** Begin SELECTED TEXT **
In our survey of over 50,000 consumers, only 3% said they would stay loyal to their top brand if a competitor offered cashback or points incentives. The explosion of the number of products at marginal price differentials on retail platforms helps explain this dramatic shift. With so many transactions taking place online, consumers are being swayed by the best deals, the best reviews and the best rewards.
Rewards build up over time, so the purpose of these programs is to create an ongoing relationship with customers, especially those who spend the most. It’s a simple equation: Offering them the most value ensures they remain the most loyal. Brand equity may not be dead, but it is being redefined by the need to reward repeat customers in this more complex operating environment.
Related: How Brands Can Turn Short-Term Rewards Into Long-Term Loyalty
Reward programs are everywhere
From your local juice shop offering a free beverage after collecting 10 stamps to the major players such as Amazon Prime and Target Circle, rewards programs are ubiquitous and public awareness is high. Almost 80% of people in our survey said they were familiar with apps and websites that offered purchase rewards. According to software company Oracle, 72% of consumers belong to at least one loyalty program.
While reviews undeniably wield considerable influence over consumer choices, it’s evident that spending habits are increasingly pivoting around the strategic redemption of reward points. For instance, when Discover Card designates certain vendors offering additional points for a limited period, consumers are spurred to intensify their spending at these locations. Such strategic initiatives benefit consumers with bonus points and stimulate the entire ecosystem, creating a win-win scenario for all parties involved.
Brand loyalty is also being informed by the preferred rewards of consumers, with two studies divided over the No. 1 category: Capgemini says 69% of consumers prefer cashback above all other rewards, while Merkle found that 79% of respondents preferred discounts. The constant is that everyone wants to be recognized and appreciated for their loyalty.
What works best for you?
There are two types of loyalty programs: Your own hosted program and an externally hosted program that offers a rewards ecosystem. No matter which you choose, you don’t need to have an enterprise business.
A hosted program can vary from business to business, but it’s likely the type you are most familiar with. You spend enough money or make enough purchases at a business and are rewarded with a free item or something similar from the same business. Almost every small business now has punch cards or a point system that rewards us when we return regularly — whether it be your local coffee shop or the restaurant down the street.
** End SELECTED TEXT **
» GIVEN REQUEST 1
Which lines of the listing contain the string "point"? Pick out each one and copy it.
» GIVEN REQUEST 2
What follows the final sentence of the article above on rewards programs and brand loyalty? Write the next part of it.
** Begin MATERIAL TO PROCESS **
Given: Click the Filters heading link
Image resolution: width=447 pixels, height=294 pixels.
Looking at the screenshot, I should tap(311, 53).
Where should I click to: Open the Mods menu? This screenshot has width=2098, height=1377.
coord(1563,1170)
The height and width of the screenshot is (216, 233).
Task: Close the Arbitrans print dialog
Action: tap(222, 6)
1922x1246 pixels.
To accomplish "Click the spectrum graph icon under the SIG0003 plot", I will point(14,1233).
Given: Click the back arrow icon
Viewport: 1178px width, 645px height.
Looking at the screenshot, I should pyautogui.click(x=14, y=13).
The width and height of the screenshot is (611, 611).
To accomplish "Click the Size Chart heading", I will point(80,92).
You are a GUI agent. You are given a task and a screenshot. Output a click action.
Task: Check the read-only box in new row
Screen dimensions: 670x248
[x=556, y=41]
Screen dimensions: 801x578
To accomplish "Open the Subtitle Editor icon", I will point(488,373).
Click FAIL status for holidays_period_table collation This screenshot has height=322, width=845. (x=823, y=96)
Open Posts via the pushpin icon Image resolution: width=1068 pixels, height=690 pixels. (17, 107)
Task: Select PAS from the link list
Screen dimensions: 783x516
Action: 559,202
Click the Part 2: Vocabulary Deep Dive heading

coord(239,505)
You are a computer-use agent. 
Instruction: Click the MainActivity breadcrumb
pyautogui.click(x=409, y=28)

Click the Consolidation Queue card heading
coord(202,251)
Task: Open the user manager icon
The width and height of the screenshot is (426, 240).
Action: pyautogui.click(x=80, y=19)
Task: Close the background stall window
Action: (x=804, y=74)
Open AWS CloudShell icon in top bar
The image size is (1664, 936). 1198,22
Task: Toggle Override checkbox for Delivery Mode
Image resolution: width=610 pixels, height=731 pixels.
** End MATERIAL TO PROCESS **
» RESULT 1
To accomplish "Click the spectrum graph icon under the SIG0003 plot", I will point(14,1233).
To accomplish "Click the Size Chart heading", I will point(80,92).
To accomplish "Open the Subtitle Editor icon", I will point(488,373).

» RESULT 2
Alternatively, I am seeing growth in external loyalty programs that allow brands to reach new customers and reward them for sticking around. These programs can be broken down into two more categories: One that partners with individual industries or market segments, such as Ibotta’s hosted rewards program that offers rebates in grocery and retail, and the other that operates across the entire consumer landscape.
I call the second type of program a “unified provider.” This type of rewards program is evolving in unique ways as mobile apps allow people to be rewarded based on where and when they are spending across varying stores and brands and accumulate rewards.
Related: 3 Types of Reward Programs Every Retail Brand Should Know About
Going further than games
The surge in mobile usage over the last decade has unlocked vast potential for these unified reward platforms. My company aims to become the primary channel for consumers to amass rewards from diverse spending avenues. Initially focusing on mobile gaming, we plan to extend into other sectors like fuel, groceries and other areas consumers wish to be rewarded in.
One of the key benefits of a unified provider lies in its cumulative nature. This allows consumers to garner more points than they ever could through multiple independent programs. The more consumers spend across diverse categories, the more rewards they accrue, creating higher value for the unified provider. In turn, the provider can afford to share more rewards with the customer, ensuring they stay engaged with various vendors. In essence, this creates a virtuous circle where all parties involved come out winners.
Do your homework
The arena of gaming for rewards and mobile rewards programs is relatively uncharted. Understandably, people harbor skepticism about earning gift cards simply for playing a game — it seems too good to be true! This newness and a dynamic marketplace indicate a clear need for brands to do their homework thoroughly before venturing into these emerging rewards ecosystems.
If you want your business to use an externally hosted reward program, know that the market can be volatile. New providers often spring up only to vanish just as swiftly if they fail to strike a balance that benefits all stakeholders. Reliable resources are crucial for gathering insights and making informed decisions. Major contributors to the app install ecosystem regularly publish performance indexes of leading publishers. These indexes often include information about players in the rewarded engagement field, making them valuable starting points for verifying potential partners.
Related: Dunkin’ Donuts Customers Express Fury Online at Pricier Rewards Program
The narrative of consumerism has pivoted; it’s no longer just about brand loyalty. The innovative rewards program landscape, from local businesses to global corporations, is expanding, evolving and firmly establishing its presence. And it’s not just about choice or variety.
Repeat customers generate around 65% of a company’s revenue, underlining the vital role of rewards programs in customer retention, sustainable business growth, and market differentiation. They’ve become much more than just a trend; rewards programs are an essential strategic instrument in today’s consumer market. Brands that recognize this shift and harness the power of rewards will thrive in this dynamic environment, enhancing their consumer relationships and, ultimately, their bottom line.